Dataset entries
============
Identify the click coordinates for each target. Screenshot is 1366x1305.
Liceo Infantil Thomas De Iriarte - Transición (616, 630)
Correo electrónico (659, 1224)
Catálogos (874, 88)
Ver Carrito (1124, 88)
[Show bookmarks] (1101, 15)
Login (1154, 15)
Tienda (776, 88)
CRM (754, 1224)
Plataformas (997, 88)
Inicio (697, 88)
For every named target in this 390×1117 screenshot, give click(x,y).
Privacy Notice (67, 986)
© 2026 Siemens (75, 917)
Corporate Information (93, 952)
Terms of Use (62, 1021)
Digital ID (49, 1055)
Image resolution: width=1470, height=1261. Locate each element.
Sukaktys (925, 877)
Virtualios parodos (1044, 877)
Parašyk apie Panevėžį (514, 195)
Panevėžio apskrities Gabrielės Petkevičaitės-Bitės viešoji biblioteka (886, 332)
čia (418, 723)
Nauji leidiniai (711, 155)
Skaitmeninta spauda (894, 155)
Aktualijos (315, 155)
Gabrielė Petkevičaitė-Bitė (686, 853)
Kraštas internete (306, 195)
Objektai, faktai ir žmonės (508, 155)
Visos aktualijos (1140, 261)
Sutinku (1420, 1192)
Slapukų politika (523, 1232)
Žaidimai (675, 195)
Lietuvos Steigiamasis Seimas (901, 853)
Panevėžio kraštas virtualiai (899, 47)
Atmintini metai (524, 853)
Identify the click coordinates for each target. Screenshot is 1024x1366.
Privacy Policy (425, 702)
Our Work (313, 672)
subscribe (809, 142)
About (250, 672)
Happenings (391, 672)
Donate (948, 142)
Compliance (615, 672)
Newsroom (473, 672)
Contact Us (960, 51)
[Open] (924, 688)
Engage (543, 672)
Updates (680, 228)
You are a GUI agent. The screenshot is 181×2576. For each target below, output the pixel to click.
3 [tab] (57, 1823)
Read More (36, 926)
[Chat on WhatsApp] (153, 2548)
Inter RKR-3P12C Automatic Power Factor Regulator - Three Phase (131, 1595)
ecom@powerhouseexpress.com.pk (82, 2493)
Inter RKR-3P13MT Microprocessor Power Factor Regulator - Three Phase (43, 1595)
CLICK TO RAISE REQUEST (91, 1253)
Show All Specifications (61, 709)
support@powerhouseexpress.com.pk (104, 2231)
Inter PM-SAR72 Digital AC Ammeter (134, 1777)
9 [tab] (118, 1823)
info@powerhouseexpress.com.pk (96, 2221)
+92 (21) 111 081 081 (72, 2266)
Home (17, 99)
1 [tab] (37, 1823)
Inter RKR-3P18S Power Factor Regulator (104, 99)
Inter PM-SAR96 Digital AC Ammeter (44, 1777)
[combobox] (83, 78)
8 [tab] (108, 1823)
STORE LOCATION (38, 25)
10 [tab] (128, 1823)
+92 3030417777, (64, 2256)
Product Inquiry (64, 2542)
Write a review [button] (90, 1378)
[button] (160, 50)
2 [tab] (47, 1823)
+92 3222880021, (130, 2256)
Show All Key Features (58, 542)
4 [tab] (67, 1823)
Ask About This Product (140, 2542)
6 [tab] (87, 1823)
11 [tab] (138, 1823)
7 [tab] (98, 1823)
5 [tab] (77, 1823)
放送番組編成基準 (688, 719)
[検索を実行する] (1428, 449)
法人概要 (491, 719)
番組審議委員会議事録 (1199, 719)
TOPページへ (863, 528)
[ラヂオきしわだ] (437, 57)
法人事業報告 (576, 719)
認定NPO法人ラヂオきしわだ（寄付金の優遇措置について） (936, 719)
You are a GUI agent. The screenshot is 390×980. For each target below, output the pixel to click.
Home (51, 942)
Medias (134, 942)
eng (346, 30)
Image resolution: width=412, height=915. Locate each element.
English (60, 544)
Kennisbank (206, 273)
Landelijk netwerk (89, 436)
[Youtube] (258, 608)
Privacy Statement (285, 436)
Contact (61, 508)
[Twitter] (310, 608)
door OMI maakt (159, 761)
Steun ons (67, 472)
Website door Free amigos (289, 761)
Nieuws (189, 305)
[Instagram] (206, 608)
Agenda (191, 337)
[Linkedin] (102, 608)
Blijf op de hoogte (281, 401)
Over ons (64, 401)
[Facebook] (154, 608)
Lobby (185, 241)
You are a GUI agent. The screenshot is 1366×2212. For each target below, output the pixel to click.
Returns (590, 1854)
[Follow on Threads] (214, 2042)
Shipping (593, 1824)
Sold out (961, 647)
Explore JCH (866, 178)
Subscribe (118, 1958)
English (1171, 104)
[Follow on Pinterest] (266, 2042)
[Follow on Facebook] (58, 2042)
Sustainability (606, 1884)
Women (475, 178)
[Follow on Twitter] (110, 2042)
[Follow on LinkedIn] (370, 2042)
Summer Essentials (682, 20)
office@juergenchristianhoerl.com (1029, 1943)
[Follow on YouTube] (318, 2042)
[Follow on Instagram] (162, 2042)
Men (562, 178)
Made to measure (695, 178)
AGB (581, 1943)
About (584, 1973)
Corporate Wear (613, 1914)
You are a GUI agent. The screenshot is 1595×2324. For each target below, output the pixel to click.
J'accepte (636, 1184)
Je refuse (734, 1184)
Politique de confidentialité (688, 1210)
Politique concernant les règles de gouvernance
============
## INSTRUCTIONS FOR THE TASK
Output every record above, exactly as written.

## RESPONSE
Identify the click coordinates for each target. Screenshot is 1366x1305.
Liceo Infantil Thomas De Iriarte - Transición (616, 630)
Correo electrónico (659, 1224)
Catálogos (874, 88)
Ver Carrito (1124, 88)
[Show bookmarks] (1101, 15)
Login (1154, 15)
Tienda (776, 88)
CRM (754, 1224)
Plataformas (997, 88)
Inicio (697, 88)
For every named target in this 390×1117 screenshot, give click(x,y).
Privacy Notice (67, 986)
© 2026 Siemens (75, 917)
Corporate Information (93, 952)
Terms of Use (62, 1021)
Digital ID (49, 1055)
Image resolution: width=1470, height=1261. Locate each element.
Sukaktys (925, 877)
Virtualios parodos (1044, 877)
Parašyk apie Panevėžį (514, 195)
Panevėžio apskrities Gabrielės Petkevičaitės-Bitės viešoji biblioteka (886, 332)
čia (418, 723)
Nauji leidiniai (711, 155)
Skaitmeninta spauda (894, 155)
Aktualijos (315, 155)
Gabrielė Petkevičaitė-Bitė (686, 853)
Kraštas internete (306, 195)
Objektai, faktai ir žmonės (508, 155)
Visos aktualijos (1140, 261)
Sutinku (1420, 1192)
Slapukų politika (523, 1232)
Žaidimai (675, 195)
Lietuvos Steigiamasis Seimas (901, 853)
Panevėžio kraštas virtualiai (899, 47)
Atmintini metai (524, 853)
Identify the click coordinates for each target. Screenshot is 1024x1366.
Privacy Policy (425, 702)
Our Work (313, 672)
subscribe (809, 142)
About (250, 672)
Happenings (391, 672)
Donate (948, 142)
Compliance (615, 672)
Newsroom (473, 672)
Contact Us (960, 51)
[Open] (924, 688)
Engage (543, 672)
Updates (680, 228)
You are a GUI agent. The screenshot is 181×2576. For each target below, output the pixel to click.
3 [tab] (57, 1823)
Read More (36, 926)
[Chat on WhatsApp] (153, 2548)
Inter RKR-3P12C Automatic Power Factor Regulator - Three Phase (131, 1595)
ecom@powerhouseexpress.com.pk (82, 2493)
Inter RKR-3P13MT Microprocessor Power Factor Regulator - Three Phase (43, 1595)
CLICK TO RAISE REQUEST (91, 1253)
Show All Specifications (61, 709)
support@powerhouseexpress.com.pk (104, 2231)
Inter PM-SAR72 Digital AC Ammeter (134, 1777)
9 [tab] (118, 1823)
info@powerhouseexpress.com.pk (96, 2221)
+92 (21) 111 081 081 (72, 2266)
Home (17, 99)
1 [tab] (37, 1823)
Inter RKR-3P18S Power Factor Regulator (104, 99)
Inter PM-SAR96 Digital AC Ammeter (44, 1777)
[combobox] (83, 78)
8 [tab] (108, 1823)
STORE LOCATION (38, 25)
10 [tab] (128, 1823)
+92 3030417777, (64, 2256)
Product Inquiry (64, 2542)
Write a review [button] (90, 1378)
[button] (160, 50)
2 [tab] (47, 1823)
+92 3222880021, (130, 2256)
Show All Key Features (58, 542)
4 [tab] (67, 1823)
Ask About This Product (140, 2542)
6 [tab] (87, 1823)
11 [tab] (138, 1823)
7 [tab] (98, 1823)
5 [tab] (77, 1823)
放送番組編成基準 (688, 719)
[検索を実行する] (1428, 449)
法人概要 (491, 719)
番組審議委員会議事録 (1199, 719)
TOPページへ (863, 528)
[ラヂオきしわだ] (437, 57)
法人事業報告 (576, 719)
認定NPO法人ラヂオきしわだ（寄付金の優遇措置について） (936, 719)
You are a GUI agent. The screenshot is 390×980. For each target below, output the pixel to click.
Home (51, 942)
Medias (134, 942)
eng (346, 30)
Image resolution: width=412, height=915. Locate each element.
English (60, 544)
Kennisbank (206, 273)
Landelijk netwerk (89, 436)
[Youtube] (258, 608)
Privacy Statement (285, 436)
Contact (61, 508)
[Twitter] (310, 608)
door OMI maakt (159, 761)
Steun ons (67, 472)
Website door Free amigos (289, 761)
Nieuws (189, 305)
[Instagram] (206, 608)
Agenda (191, 337)
[Linkedin] (102, 608)
Blijf op de hoogte (281, 401)
Over ons (64, 401)
[Facebook] (154, 608)
Lobby (185, 241)
You are a GUI agent. The screenshot is 1366×2212. For each target below, output the pixel to click.
Returns (590, 1854)
[Follow on Threads] (214, 2042)
Shipping (593, 1824)
Sold out (961, 647)
Explore JCH (866, 178)
Subscribe (118, 1958)
English (1171, 104)
[Follow on Pinterest] (266, 2042)
[Follow on Facebook] (58, 2042)
Sustainability (606, 1884)
Women (475, 178)
[Follow on Twitter] (110, 2042)
[Follow on LinkedIn] (370, 2042)
Summer Essentials (682, 20)
office@juergenchristianhoerl.com (1029, 1943)
[Follow on YouTube] (318, 2042)
[Follow on Instagram] (162, 2042)
Men (562, 178)
Made to measure (695, 178)
AGB (581, 1943)
About (584, 1973)
Corporate Wear (613, 1914)
You are a GUI agent. The screenshot is 1595×2324. For each target below, output the pixel to click.
J'accepte (636, 1184)
Je refuse (734, 1184)
Politique de confidentialité (688, 1210)
Politique concernant les règles de gouvernance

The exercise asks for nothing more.